なぜ、ここでこのように、魔方陣の同数現象を強調するのか?
あくまでも仮説だが、数に力があるとするならば、全方向から同じ力がかかっているのが「魔法にかかっている」という見方はできないだろうか。
物理学では、作用力をベクトルなどと言う。大きさと方向を持った力のことである。ちゃんと数値で表すことができる。
魔方陣が、数だけの観念的なものであっても、そこに、何らかの仮説が成り立たないだろうか?
そう、魔方陣の持つ「魔法」の意味とは、私達の学んでいる風水に応用することができる。
何故、真四角の家に済むと動きが取れない、と昔から言うのか?
欠けや張りに、なぜ意味があるのか?
もちろん、日照や寒風の影響もあるだろうが、コンクリートでできて比較的外界の影響を受けない作りであっても、やはり形の影響というのは厳として存在する。
自然条件を考えないならば、完全な円形や正円形が最も外敵に強い。しかし、中の人間も出られない。出られないということは、人間としての社会活動ができない。
そこで、自然条件を加味し、外敵から身を守りつつ、ほどよく人間が活動できるようにと、良い家相の標準的な形というものがいつの間にか考え出され、定着してきたものではないのだろうか?
人間とは不思議なもので、精神作用と肉体条件が密接に絡み合って、いろんな状況を作り出す。真ん丸い部屋(普通はあまりないが、交番や公共の建物に時々見かける)に住んでいる時と、正方形の家に住んでいる時、長方形の家、三角形の家、凸凹の家に住んでいる時とでは、明らかに精神状態が違う。
人間は、精神状態によって言動を決め、周囲に働きかけ、それが周囲から結果となって返って来る。その結果を運命と言う。運命が悪いから悪いことが起きて性格が悪くなるのではない。
ある精神状態が持続することを、性格と言う。性格が呼び起こした言動が運命を決めているのである。そう考えると、精神状態に作用する、住む家の環境というものが非常に大切なことは、言うまでもない。
環境を更に観念的かつ汎用的にしたのが、風水盤、定位盤であり、更にその元になる、もっとピュアな概念が魔方陣ではないだろうか。
以上の文面だけを読むと、四角四面の魔方陣は動きの取れない悪いもののように捕らえられてしまうかもしれない。しかしそうではない。環境というのは、魔方陣をめざすのが本来の姿だ。魔方陣を現実世界に具現化する為に意味を持たせたのが理想の形が、風水や気学で使う定位盤である。

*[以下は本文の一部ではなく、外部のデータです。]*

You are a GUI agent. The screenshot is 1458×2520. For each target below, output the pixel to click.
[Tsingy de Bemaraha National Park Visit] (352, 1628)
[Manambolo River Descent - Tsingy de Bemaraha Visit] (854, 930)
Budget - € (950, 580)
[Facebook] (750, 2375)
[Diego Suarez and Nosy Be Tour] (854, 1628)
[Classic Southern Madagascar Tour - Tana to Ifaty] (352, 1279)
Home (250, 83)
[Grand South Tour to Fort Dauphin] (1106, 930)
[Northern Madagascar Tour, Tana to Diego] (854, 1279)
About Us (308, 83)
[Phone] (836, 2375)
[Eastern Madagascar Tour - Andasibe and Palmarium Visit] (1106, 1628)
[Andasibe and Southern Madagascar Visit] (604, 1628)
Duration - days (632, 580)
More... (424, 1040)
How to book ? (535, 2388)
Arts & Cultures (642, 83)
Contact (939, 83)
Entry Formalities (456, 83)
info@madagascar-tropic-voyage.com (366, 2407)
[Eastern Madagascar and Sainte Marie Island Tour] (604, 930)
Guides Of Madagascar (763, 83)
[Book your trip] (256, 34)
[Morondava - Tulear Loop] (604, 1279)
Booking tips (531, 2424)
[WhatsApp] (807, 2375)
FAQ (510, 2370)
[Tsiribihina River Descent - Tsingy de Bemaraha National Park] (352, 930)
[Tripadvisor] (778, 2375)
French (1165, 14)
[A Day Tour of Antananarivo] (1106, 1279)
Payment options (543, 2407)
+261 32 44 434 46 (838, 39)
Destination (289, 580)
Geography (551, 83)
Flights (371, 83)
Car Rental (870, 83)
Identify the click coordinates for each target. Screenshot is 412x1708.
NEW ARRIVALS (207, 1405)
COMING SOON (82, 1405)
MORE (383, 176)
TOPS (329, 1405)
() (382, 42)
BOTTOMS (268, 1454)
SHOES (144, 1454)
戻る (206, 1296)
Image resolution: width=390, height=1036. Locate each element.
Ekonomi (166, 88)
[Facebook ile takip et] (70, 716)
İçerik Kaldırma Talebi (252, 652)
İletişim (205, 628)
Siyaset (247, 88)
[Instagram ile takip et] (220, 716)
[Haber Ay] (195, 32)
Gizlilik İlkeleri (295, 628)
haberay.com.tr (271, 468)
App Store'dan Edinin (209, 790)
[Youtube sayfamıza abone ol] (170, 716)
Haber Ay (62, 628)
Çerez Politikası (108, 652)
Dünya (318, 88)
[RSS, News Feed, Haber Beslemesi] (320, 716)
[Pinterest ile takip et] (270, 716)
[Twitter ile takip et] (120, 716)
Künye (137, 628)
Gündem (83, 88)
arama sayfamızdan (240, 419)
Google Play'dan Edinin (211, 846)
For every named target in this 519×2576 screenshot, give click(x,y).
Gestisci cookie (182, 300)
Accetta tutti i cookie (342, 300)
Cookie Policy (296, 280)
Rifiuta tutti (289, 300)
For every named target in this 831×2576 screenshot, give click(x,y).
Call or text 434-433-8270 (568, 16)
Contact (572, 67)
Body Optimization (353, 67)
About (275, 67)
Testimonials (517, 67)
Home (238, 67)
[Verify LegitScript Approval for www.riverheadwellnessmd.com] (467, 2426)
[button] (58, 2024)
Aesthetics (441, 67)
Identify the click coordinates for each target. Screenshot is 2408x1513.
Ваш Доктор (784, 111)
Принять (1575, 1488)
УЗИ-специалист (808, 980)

良い家相というのはほどの良い長方形だが、この長方形というのは、東西南北の重さ軽さ力の性質の違いを計算に入れて再編成し直した、人間が住む為の魔方陣なのである。皆さんは家相をきちんと学んでいないので、どっちに何があると言いか悪いか、と部分だけを考えがちだが、本当は家相は単純に考えたほうが分かりやすい。
つまり、定位盤の意味の通りの家相が、最も吉相なわけである。定位盤の原理の通りの家に住んでいれば、魔方陣によって常に守られていることになる。
…と、好奇心の塊の筆者が、仮説を立ててみました。本当は当たり前のことなのだが、変に一部分だけを取り上げたり、本命による違いだの、やたらに細かい部分にこだわると、本旨が見えなくなる。
張り=張っているということは、隣が引っ込んでいることになるし、欠けとはつまり、魔法円の一角に穴が開いていることだと考えれば、重要ポイントを見失うことはないだろう。
このサイトは、風水としても気学としても運命学としても異端なので、無理に皆さんに賛同していただく必要はありません。異端者であり続けるしかない筆者には、普通の教科書的な考え方で納得ができないので、思ったことを書いてみました。
だって、面白くないっすよねえ、風水の教科書。納得もできないっすよねえ、気学の効能書き。信じる信じないはあくまでもご自由ですが…
でもこう考えてくると、魔方陣に俄然興味が湧いてきましたね。身の回りの魔法陣、魔方陣、まだあるかもしれません。そう思って生活していると楽しいですね。